In summary, we cannot be 100% sure whether all three assumptions have been satisfied. As is often the case in practice, we still proceed with the subsequent test. Should new evidence surface that shows any clear violation of the assumptions, we would need to change the analytical plan.

Two-sample t-statistic

Just as we had to convert the difference in proportions to a \(z\)-statistic by applying Equation (7.2), we need to first standardize the difference of sample mean ratings \(\overline{x}_a - \overline{x}_r\) of action versus romance movies, How? By once again subtracting its mean and dividing by its standard deviation, which gives us the two-sample \(t\)-statistic:

\[ t = \dfrac{ (\bar{x}_a - \bar{x}_r) - (\mu_a - \mu_r)}{ \text{SE}_{\bar{x}_a - \bar{x}_r} } = \dfrac{ (\bar{x}_a - \bar{x}_r) - (\mu_a - \mu_r)}{ \sqrt{\dfrac{{s_a}^2}{n_a} + \dfrac{{s_r}^2}{n_r}} } \tag{8.1} \]

Let’s unpack Equation (8.1) a bit. In the numerator, \(\bar{x}_a-\bar{x}_r\) is the difference in sample means, while \(\mu_a - \mu_r\) is the difference in population means. In the denominator, \(s_a\) and \(s_r\) are the sample standard deviations of the action and romance movies in our sample movies_sample. Lastly, \(n_a\) and \(n_r\) are the sample sizes of the action and romance movies. Putting this together under the square root gives us the standard error \(\text{SE}_{\bar{x}_a - \bar{x}_r}\). Observe once again that the formula for \(\text{SE}_{\bar{x}_a - \bar{x}_r}\) has the sample sizes \(n_a\) and \(n_r\) in them.

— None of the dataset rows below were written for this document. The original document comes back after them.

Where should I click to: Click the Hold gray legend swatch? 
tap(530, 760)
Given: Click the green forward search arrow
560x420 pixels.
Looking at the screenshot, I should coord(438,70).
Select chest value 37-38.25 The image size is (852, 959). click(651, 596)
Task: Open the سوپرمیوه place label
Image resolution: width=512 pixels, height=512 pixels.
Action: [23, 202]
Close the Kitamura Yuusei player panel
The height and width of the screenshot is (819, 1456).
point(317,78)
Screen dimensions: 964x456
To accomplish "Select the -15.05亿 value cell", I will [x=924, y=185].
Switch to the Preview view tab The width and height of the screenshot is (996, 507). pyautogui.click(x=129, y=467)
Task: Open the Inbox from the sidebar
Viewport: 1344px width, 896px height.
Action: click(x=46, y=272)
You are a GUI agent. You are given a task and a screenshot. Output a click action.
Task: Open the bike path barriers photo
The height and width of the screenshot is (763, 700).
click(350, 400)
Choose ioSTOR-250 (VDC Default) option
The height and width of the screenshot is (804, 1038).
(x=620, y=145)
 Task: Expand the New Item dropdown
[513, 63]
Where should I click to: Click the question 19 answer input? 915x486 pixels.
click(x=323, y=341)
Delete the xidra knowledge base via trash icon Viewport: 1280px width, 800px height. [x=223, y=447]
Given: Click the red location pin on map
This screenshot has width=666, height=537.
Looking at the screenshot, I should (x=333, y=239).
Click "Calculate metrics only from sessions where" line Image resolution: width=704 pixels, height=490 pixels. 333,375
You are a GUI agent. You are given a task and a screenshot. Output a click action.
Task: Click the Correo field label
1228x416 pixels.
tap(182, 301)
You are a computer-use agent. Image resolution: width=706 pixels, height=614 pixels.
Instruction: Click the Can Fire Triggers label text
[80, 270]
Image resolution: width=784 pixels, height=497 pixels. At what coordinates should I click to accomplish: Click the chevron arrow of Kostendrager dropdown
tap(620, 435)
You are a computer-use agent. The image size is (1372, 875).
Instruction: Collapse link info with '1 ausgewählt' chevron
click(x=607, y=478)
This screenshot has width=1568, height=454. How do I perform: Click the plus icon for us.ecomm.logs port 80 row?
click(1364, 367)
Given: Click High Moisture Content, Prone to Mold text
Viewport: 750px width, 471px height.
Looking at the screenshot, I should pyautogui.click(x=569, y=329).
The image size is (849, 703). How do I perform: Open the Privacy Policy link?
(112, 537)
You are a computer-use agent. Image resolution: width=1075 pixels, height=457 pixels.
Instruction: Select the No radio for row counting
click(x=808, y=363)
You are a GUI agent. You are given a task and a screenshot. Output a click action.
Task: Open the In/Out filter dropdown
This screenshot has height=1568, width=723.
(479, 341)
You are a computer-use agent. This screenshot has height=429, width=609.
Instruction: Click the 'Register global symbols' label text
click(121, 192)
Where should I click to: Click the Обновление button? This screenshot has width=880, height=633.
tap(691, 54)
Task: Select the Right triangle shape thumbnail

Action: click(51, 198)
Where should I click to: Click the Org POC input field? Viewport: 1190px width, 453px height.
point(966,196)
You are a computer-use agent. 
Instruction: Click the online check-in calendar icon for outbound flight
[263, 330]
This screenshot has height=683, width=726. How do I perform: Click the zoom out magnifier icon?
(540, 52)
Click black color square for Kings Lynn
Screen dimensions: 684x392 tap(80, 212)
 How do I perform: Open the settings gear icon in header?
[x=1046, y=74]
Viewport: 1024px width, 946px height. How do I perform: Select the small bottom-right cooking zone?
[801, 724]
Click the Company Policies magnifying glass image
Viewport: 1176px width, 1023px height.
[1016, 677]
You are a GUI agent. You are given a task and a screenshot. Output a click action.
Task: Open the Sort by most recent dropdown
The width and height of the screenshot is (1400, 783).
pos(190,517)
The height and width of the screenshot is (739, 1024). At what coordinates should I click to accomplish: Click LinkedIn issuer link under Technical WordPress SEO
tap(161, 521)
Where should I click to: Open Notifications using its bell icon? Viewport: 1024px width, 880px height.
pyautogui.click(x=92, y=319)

So as the sample sizes increase, the standard error goes down.

How can we use the two-sample \(t\)-statistic as a test statistic in our hypothesis test? Assuming the null hypothesis \(H_0: \mu_a - \mu_r = 0\) is true, the right-hand side of the numerator (to the right of the \(-\) sign), \(\mu_a - \mu_r\), becomes 0.

Second, similarly to how the Central Limit Theorem from Chapter 5 states that sample means follow a normal distribution, it can be mathematically proven that the two-sample \(t\)-statistic follows a \(t\)-distribution with degrees of freedom “roughly equal” to \(df = n_a + n_r - 2\). Degrees of freedom can be loosely defined as a measure of how many data points are involved in computing a sample statistic, in this case, the \(t\)-statistic. To better understand this concept of degrees of freedom, we next display three examples of \(t\)-distributions in Figure 8.5 along with the standard normal \(z\) curve.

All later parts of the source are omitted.